(Stored items from a collection)
:::::
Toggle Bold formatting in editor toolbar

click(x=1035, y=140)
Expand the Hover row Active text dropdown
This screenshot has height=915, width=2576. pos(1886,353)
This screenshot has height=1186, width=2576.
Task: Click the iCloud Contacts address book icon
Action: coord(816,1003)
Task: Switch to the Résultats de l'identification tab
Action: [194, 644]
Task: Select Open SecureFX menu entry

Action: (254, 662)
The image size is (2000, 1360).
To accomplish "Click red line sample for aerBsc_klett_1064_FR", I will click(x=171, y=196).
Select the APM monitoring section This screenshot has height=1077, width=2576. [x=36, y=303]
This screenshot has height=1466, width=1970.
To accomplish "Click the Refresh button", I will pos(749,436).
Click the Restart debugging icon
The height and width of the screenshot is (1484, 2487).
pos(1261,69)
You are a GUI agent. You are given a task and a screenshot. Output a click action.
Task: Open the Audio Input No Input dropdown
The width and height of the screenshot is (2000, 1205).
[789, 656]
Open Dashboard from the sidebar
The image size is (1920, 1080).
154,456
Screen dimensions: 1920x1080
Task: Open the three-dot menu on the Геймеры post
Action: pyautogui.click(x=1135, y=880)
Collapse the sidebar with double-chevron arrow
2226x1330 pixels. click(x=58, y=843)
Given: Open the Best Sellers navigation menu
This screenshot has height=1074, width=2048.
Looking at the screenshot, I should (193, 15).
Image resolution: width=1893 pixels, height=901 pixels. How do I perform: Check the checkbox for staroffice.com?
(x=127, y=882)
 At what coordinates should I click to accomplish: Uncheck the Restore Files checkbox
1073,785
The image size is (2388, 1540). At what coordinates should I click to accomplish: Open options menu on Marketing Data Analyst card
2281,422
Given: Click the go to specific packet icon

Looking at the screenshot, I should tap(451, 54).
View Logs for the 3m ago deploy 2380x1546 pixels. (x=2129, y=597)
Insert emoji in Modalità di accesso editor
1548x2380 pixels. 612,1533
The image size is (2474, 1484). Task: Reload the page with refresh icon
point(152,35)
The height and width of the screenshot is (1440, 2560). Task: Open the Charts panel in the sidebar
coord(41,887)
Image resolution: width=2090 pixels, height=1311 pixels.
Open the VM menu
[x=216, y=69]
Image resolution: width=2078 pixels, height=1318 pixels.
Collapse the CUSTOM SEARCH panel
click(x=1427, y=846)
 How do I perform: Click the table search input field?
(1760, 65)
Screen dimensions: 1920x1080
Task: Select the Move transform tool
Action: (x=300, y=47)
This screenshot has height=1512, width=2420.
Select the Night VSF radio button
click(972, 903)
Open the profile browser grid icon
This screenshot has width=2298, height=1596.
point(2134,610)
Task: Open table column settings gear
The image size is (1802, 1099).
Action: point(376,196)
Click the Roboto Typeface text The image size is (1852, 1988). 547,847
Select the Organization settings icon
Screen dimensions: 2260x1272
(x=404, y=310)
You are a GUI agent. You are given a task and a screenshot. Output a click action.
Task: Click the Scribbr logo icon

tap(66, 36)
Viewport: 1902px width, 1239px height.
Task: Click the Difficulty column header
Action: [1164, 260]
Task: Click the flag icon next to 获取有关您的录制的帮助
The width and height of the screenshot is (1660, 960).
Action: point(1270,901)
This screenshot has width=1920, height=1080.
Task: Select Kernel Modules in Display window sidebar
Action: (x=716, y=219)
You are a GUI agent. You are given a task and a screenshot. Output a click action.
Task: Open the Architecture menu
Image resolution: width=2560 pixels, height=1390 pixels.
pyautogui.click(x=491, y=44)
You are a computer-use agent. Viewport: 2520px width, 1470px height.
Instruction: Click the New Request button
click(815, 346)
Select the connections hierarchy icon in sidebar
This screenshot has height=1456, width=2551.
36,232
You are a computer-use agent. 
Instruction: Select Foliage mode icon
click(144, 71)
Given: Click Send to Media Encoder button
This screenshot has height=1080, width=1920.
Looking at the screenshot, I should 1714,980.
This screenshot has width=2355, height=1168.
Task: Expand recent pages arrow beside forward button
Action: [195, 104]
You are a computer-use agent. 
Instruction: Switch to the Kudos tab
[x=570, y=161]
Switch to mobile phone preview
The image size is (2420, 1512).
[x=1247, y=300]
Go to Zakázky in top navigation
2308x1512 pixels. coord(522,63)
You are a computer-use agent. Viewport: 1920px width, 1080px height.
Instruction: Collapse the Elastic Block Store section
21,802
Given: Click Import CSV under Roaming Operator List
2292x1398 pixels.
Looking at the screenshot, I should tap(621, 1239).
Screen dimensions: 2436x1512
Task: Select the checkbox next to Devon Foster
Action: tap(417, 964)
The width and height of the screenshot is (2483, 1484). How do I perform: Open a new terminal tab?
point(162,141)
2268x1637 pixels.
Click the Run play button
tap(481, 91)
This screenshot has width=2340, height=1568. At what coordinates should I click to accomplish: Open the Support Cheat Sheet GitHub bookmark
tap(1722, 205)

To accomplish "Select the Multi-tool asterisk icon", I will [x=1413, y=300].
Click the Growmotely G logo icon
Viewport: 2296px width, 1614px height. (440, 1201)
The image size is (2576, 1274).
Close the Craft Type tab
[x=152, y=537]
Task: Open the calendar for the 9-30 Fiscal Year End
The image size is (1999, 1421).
:::::
● **Brief**
Each entry is to be retyped precisely as it stands.

● **Task result**
Toggle Bold formatting in editor toolbar

click(x=1035, y=140)
Expand the Hover row Active text dropdown
This screenshot has height=915, width=2576. pos(1886,353)
This screenshot has height=1186, width=2576.
Task: Click the iCloud Contacts address book icon
Action: coord(816,1003)
Task: Switch to the Résultats de l'identification tab
Action: [194, 644]
Task: Select Open SecureFX menu entry

Action: (254, 662)
The image size is (2000, 1360).
To accomplish "Click red line sample for aerBsc_klett_1064_FR", I will click(x=171, y=196).
Select the APM monitoring section This screenshot has height=1077, width=2576. [x=36, y=303]
This screenshot has height=1466, width=1970.
To accomplish "Click the Refresh button", I will pos(749,436).
Click the Restart debugging icon
The height and width of the screenshot is (1484, 2487).
pos(1261,69)
You are a GUI agent. You are given a task and a screenshot. Output a click action.
Task: Open the Audio Input No Input dropdown
The width and height of the screenshot is (2000, 1205).
[789, 656]
Open Dashboard from the sidebar
The image size is (1920, 1080).
154,456
Screen dimensions: 1920x1080
Task: Open the three-dot menu on the Геймеры post
Action: pyautogui.click(x=1135, y=880)
Collapse the sidebar with double-chevron arrow
2226x1330 pixels. click(x=58, y=843)
Given: Open the Best Sellers navigation menu
This screenshot has height=1074, width=2048.
Looking at the screenshot, I should (193, 15).
Image resolution: width=1893 pixels, height=901 pixels. How do I perform: Check the checkbox for staroffice.com?
(x=127, y=882)
 At what coordinates should I click to accomplish: Uncheck the Restore Files checkbox
1073,785
The image size is (2388, 1540). At what coordinates should I click to accomplish: Open options menu on Marketing Data Analyst card
2281,422
Given: Click the go to specific packet icon

Looking at the screenshot, I should tap(451, 54).
View Logs for the 3m ago deploy 2380x1546 pixels. (x=2129, y=597)
Insert emoji in Modalità di accesso editor
1548x2380 pixels. 612,1533
The image size is (2474, 1484). Task: Reload the page with refresh icon
point(152,35)
The height and width of the screenshot is (1440, 2560). Task: Open the Charts panel in the sidebar
coord(41,887)
Image resolution: width=2090 pixels, height=1311 pixels.
Open the VM menu
[x=216, y=69]
Image resolution: width=2078 pixels, height=1318 pixels.
Collapse the CUSTOM SEARCH panel
click(x=1427, y=846)
 How do I perform: Click the table search input field?
(1760, 65)
Screen dimensions: 1920x1080
Task: Select the Move transform tool
Action: (x=300, y=47)
This screenshot has height=1512, width=2420.
Select the Night VSF radio button
click(972, 903)
Open the profile browser grid icon
This screenshot has width=2298, height=1596.
point(2134,610)
Task: Open table column settings gear
The image size is (1802, 1099).
Action: point(376,196)
Click the Roboto Typeface text The image size is (1852, 1988). 547,847
Select the Organization settings icon
Screen dimensions: 2260x1272
(x=404, y=310)
You are a GUI agent. You are given a task and a screenshot. Output a click action.
Task: Click the Scribbr logo icon

tap(66, 36)
Viewport: 1902px width, 1239px height.
Task: Click the Difficulty column header
Action: [1164, 260]
Task: Click the flag icon next to 获取有关您的录制的帮助
The width and height of the screenshot is (1660, 960).
Action: point(1270,901)
This screenshot has width=1920, height=1080.
Task: Select Kernel Modules in Display window sidebar
Action: (x=716, y=219)
You are a GUI agent. You are given a task and a screenshot. Output a click action.
Task: Open the Architecture menu
Image resolution: width=2560 pixels, height=1390 pixels.
pyautogui.click(x=491, y=44)
You are a computer-use agent. Viewport: 2520px width, 1470px height.
Instruction: Click the New Request button
click(815, 346)
Select the connections hierarchy icon in sidebar
This screenshot has height=1456, width=2551.
36,232
You are a computer-use agent. 
Instruction: Select Foliage mode icon
click(144, 71)
Given: Click Send to Media Encoder button
This screenshot has height=1080, width=1920.
Looking at the screenshot, I should 1714,980.
This screenshot has width=2355, height=1168.
Task: Expand recent pages arrow beside forward button
Action: [195, 104]
You are a computer-use agent. 
Instruction: Switch to the Kudos tab
[x=570, y=161]
Switch to mobile phone preview
The image size is (2420, 1512).
[x=1247, y=300]
Go to Zakázky in top navigation
2308x1512 pixels. coord(522,63)
You are a computer-use agent. Viewport: 1920px width, 1080px height.
Instruction: Collapse the Elastic Block Store section
21,802
Given: Click Import CSV under Roaming Operator List
2292x1398 pixels.
Looking at the screenshot, I should tap(621, 1239).
Screen dimensions: 2436x1512
Task: Select the checkbox next to Devon Foster
Action: tap(417, 964)
The width and height of the screenshot is (2483, 1484). How do I perform: Open a new terminal tab?
point(162,141)
2268x1637 pixels.
Click the Run play button
tap(481, 91)
This screenshot has width=2340, height=1568. At what coordinates should I click to accomplish: Open the Support Cheat Sheet GitHub bookmark
tap(1722, 205)

To accomplish "Select the Multi-tool asterisk icon", I will [x=1413, y=300].
Click the Growmotely G logo icon
Viewport: 2296px width, 1614px height. (440, 1201)
The image size is (2576, 1274).
Close the Craft Type tab
[x=152, y=537]
Task: Open the calendar for the 9-30 Fiscal Year End
The image size is (1999, 1421).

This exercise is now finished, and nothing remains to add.